For the moment, though, we’ll change that line to:
<entity name="hathifile" processor="FileListEntityProcessor" newerThan="'NOW/DAY'" fileName="^hathi_upd_.*\.txt$" rootEntity="false" baseDir="/Users/dueberb/Documents/devel/hathi" >
That says to basically take everything created since midnight and use it. If you have cron scripts set up to run this every day, you’ll have no problems.

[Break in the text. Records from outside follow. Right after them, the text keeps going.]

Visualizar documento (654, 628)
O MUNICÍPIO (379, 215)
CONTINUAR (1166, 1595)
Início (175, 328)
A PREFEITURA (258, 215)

Dealing with a full extract
You’ll only have to do this once, of course, but it has to be done. Basically, reproduce the DIH handler with a different name, pulling in the data from a full extract (you could, e.g., just change the filename parameter to accept /^hathi_full_.*\.txt$/
). Maybe call it hathifullimport instead of hathiimport.
Fire her up!
Once you’re ready to go, just hit the right URL:
http:://solrmachine:port/solr/hathifullimport?command=full-import&clean=true http:://solrmachine:port/solr/hathiimport?command=full-import&clean=false
The first one will get the initial big, full file; the second will pull in all the nightlies you’ve downloaded, gunzipped, and put in the right place (provided, of course, they’re dated after the last midnight, or they’ve fixed DIH to allow the last_index_time syntax).
Next steps?
Beer or wine. Take your pick.
After that, though, it’d be a matter of actually writing the download scripts and setting up cron jobs. And, of course, putting a front-end on it if you want, or massaging the data as they come out to return a nice JSON format for your consumers. That sort of thing.
So, wait…is this really worth doing?
Maybe. Probably not. It was worth it to me to start thinking about DIH and how I can use it. And it might be worth it to you, if you want to play around with these data in the ways that solr makes easy.
But, like to many things, it’s less worth doing that it was worth writing up. I learned a lot.